第666章 陽祐さん、言うことを聞きなさい、ママはあなたのためを思って

一時間後、結城陽祐はウォルドーフに到着した。

ホテルに入り、結城陽祐は福田美沙紀の部屋のドアをノックした。

福田美沙紀はすでに長時間待っていた。結城陽祐のためにドアを開けると、冷たく無関心な態度で自分から部屋の中へ入っていった。

結城陽祐は特に驚くことなく、母の後に続いてドアを閉め、バーカウンターに座ってお酒を注ぐ福田美沙紀を見つめながら、「母さん、話し合いましょう」と言った。

多くのことを決着つける必要があった。

「これが何かわかる?」福田美沙紀は結城陽祐の言葉を無視し、小さなリモコンを掲げて尋ねた。

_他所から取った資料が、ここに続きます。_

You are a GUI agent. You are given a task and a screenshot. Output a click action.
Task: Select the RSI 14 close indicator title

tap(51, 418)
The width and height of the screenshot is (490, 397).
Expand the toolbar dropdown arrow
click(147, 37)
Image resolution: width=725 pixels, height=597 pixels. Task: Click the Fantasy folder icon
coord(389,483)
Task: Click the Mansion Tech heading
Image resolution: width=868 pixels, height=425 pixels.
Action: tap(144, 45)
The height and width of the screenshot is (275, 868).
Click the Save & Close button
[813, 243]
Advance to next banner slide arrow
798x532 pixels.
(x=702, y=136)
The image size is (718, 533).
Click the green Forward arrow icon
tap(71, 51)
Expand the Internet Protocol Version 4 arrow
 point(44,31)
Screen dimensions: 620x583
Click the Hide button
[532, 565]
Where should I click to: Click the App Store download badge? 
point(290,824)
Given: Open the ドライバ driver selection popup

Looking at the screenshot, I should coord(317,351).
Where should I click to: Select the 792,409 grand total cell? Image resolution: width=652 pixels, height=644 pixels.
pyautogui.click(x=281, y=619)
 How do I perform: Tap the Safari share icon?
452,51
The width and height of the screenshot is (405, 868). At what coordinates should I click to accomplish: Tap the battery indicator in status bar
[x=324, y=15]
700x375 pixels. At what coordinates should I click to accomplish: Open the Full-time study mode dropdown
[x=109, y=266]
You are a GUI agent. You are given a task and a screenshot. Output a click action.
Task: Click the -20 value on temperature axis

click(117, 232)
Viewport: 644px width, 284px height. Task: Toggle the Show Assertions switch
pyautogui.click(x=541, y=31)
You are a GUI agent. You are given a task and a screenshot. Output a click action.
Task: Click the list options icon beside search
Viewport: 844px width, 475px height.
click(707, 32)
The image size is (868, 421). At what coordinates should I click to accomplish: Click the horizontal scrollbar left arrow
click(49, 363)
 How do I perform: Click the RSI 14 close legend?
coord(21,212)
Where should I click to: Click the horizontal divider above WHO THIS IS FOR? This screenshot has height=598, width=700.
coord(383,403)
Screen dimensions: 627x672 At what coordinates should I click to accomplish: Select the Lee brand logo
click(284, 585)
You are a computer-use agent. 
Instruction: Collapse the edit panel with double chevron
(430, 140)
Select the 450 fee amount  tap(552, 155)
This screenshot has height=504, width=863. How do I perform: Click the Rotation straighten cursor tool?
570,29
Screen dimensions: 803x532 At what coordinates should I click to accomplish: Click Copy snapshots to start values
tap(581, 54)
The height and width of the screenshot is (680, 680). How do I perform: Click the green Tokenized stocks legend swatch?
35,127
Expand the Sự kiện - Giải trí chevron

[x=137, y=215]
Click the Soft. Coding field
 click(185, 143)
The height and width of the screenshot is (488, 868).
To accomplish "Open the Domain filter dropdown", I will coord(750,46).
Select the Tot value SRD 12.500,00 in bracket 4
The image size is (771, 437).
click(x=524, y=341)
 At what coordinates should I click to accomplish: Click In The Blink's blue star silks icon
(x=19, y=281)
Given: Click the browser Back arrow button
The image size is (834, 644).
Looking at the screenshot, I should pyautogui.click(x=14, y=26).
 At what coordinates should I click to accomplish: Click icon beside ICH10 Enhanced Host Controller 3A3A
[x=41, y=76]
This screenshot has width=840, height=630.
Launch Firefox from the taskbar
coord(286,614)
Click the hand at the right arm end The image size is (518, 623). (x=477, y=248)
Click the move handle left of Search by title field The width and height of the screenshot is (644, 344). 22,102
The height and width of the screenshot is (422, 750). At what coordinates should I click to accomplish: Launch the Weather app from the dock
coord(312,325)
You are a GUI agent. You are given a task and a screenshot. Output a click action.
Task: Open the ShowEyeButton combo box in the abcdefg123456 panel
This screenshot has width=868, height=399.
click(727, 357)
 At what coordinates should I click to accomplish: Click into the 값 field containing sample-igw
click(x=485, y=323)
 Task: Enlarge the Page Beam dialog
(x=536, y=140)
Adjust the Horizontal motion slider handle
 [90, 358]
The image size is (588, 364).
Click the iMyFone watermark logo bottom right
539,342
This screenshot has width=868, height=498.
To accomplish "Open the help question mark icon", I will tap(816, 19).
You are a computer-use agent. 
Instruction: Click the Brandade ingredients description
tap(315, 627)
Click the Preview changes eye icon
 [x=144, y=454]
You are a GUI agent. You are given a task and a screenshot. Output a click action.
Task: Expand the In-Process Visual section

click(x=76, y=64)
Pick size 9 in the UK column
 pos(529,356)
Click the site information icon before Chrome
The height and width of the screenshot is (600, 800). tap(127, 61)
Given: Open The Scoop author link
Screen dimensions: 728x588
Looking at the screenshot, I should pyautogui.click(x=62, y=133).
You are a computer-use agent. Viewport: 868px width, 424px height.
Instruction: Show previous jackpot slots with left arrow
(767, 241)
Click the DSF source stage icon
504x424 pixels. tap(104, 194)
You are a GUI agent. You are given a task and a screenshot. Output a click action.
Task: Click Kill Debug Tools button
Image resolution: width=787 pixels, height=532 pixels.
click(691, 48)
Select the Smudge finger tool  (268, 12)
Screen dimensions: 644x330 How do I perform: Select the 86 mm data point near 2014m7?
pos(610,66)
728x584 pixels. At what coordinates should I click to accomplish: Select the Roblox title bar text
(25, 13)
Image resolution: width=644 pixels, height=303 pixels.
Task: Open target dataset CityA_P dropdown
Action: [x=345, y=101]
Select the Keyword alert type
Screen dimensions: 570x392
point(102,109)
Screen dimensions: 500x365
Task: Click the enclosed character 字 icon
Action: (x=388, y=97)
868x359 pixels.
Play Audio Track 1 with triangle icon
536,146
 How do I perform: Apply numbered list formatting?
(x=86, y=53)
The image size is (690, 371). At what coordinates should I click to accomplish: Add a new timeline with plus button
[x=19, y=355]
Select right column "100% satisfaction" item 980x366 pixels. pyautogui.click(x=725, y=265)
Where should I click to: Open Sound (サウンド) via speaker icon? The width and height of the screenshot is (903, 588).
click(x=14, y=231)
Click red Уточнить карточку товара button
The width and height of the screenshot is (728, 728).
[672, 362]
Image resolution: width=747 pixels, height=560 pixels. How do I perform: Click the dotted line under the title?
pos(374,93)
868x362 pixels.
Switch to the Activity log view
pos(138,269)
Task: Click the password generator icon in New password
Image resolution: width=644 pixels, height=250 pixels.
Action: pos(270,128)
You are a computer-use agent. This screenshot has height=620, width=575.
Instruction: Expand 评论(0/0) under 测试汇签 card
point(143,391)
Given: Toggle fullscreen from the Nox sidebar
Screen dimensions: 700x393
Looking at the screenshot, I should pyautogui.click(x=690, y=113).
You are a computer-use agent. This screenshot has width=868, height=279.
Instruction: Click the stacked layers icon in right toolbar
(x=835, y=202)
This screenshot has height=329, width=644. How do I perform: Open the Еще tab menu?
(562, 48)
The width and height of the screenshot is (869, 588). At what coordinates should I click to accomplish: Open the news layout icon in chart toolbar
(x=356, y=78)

一目見ただけでそれが何なのか分かった結城陽祐は、胸が少し痛むのを感じながら、冷たい目つきで「知っていても知らなくても、どうでもいいでしょう」と答えた。

「陽祐さんは本当に天才ね。蓮さんと双子なのに、あなたたち全然似てないわ。あなたは彼にそっくりで、時々抑えきれない破壊衝動を感じるわ」福田美沙紀は独り言のように呟いた。